Coûteux, mais pédagogiquement payant
Évidemment, dépenser 2,1 milliards de dollars sur un tel
projet peut sembler de la folie pure. Les raisons expliquant une facture aussi
salée: le coût de ces technologies, leur implantation et la formation des enseignants
et administrateurs à ces nouveaux outils et leurs possibilités. Pourtant, 2 ans
plus tard, alors que le projet i21 s’est étendu dans de nombreuses écoles du district
de San Diego, les premiers résultats démontrent que cette dépense valait son
pesant d’or.
En premier lieu, les professeurs sont maintenant convaincus de l'intérêt des TIC. Si à peine 26% d’entre eux utilisaient des technologies en classe
avant le projet, ce nombre a grimpé en une année jusqu’à 62%! Un changement qui
a eu des impacts également sur les résultats scolaires:
- Nombres d’écoles du district
nommés établissements d’excellence de Californie : en 2007-2008 et
2008-2009, il se chiffrait à 6. En 2009-2010, il est passé à 16.
- Pourcentage d’élèves passant les
tests avancés en anglais : de 47% à 56% en deux ans.
- Pourcentage d’élèves passant les
tests avancés en sciences: une augmentation de 15% (de 42 à 57%).
- Nombre d’examens avancés de
placement (NDLR: Ces tests donnent des crédits universitaires à ceux
qui les réussissent.) effectués par les élèves du secondaire : de 9272 en
2007-2008 à 12 267 en 2009-2010.
Les enseignants constatent une motivation accrue chez les élèves, autant parmi ceux qui réussissent bien que chez ceux qui sont en difficulté et s’améliorent avec ce programme.

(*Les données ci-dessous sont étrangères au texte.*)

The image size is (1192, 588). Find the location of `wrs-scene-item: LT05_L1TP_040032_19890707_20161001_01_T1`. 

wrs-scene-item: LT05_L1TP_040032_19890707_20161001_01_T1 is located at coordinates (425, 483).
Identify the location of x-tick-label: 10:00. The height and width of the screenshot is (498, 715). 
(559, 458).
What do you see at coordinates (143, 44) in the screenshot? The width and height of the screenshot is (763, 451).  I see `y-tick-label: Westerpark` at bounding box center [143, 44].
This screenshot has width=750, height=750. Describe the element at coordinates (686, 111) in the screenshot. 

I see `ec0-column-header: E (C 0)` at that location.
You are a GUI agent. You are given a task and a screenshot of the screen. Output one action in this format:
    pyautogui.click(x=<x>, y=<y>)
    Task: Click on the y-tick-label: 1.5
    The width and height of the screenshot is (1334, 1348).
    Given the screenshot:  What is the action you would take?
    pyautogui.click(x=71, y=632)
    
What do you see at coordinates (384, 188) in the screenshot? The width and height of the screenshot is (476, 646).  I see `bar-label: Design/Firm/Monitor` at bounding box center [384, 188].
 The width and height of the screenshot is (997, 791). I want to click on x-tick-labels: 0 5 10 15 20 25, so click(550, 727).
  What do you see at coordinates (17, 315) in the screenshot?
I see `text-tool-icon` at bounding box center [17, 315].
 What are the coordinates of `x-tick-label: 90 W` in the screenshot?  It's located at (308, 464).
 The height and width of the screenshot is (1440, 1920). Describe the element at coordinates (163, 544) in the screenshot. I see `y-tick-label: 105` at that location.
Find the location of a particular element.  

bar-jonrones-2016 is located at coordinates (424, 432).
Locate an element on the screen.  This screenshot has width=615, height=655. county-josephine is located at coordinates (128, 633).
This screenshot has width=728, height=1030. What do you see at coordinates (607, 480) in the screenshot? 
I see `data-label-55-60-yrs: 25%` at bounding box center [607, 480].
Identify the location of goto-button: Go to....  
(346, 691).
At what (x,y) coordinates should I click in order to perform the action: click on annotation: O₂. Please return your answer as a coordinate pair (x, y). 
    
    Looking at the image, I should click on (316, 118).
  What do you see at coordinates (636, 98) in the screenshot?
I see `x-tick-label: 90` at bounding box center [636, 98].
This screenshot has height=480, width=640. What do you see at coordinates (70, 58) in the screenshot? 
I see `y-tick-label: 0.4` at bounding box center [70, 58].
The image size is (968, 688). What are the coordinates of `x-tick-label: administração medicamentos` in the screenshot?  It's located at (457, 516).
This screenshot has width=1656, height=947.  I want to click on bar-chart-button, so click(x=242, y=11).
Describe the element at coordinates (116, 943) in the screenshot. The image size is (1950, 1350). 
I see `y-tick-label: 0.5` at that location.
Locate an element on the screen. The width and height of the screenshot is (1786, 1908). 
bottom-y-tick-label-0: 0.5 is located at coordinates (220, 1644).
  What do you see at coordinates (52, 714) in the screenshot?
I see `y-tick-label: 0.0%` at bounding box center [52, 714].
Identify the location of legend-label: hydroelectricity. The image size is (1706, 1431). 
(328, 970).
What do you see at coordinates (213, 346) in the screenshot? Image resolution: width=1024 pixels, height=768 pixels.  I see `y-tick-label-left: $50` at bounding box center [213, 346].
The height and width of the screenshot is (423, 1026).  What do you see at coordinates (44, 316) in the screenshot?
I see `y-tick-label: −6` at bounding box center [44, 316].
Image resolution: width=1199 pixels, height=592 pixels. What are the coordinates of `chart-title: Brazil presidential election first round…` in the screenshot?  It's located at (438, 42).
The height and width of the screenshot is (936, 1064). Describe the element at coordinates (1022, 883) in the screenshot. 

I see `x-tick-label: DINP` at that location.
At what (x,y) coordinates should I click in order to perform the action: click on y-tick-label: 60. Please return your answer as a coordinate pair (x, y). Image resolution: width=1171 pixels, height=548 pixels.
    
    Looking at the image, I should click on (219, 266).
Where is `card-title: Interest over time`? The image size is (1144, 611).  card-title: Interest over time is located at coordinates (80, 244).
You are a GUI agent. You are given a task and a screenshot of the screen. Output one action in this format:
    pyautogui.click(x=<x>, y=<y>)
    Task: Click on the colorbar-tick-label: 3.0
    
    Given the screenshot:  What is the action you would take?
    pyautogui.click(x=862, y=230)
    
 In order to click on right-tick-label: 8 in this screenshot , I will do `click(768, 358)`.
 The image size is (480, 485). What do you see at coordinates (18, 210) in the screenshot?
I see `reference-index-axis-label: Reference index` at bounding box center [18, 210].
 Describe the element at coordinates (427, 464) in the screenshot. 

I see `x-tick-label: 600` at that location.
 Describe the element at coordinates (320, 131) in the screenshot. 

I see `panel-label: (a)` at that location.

La dernière étape de déploiement du projet sera franchie en 2012-2013, lorsque tous les
établissements du district de San Diego seront équipés. Pour que cette extension se fasse en douceur, des séminaires et des programmes de parrainage
sont prévus. Les professeurs du i21 pourront donc partager leurs bonnes pratiques avec leurs collègues.
Comment expliquer que le projet ait réussi? Tout d’abord, il
y a eu une communication très forte entre tous les intervenants du milieu (administrateurs,
enseignants, parents, membres de la communauté et même les entreprises locales)
pour que tous comprennent le processus et participent à ce changement radical
des façons de faire à l’école. La deuxième raison tient à l’approche holistique du
programme. Ses dirigeants n’ont pas voulu simplement installer dans les classes un parc
technologique dernier cri. Ils ont encouragé les changements de pédagogie, dans le sens d'une plus grande participation des élèves dans la construction de leurs apprentissages, y compris au-delà de l'enceinte de la classe.
Le contexte économique américain ou européen ne prête pas à
sourire ces derniers temps. Néanmoins, l’i21 de San Diego est une démonstration
que de tels investissements ont un impact réel sur les élèves et leur réussite
à l’école. Ces grandes dépenses pourraient bien enrichir les travailleurs de demain qui détiendraient alors les clés pour nous sortir de la morosité ambiante. L’expérience californienne prête en tout cas à
réfléchir sur cette question.
"Reinventing Education, Revisited", eSchool News, 30 septembre 2011.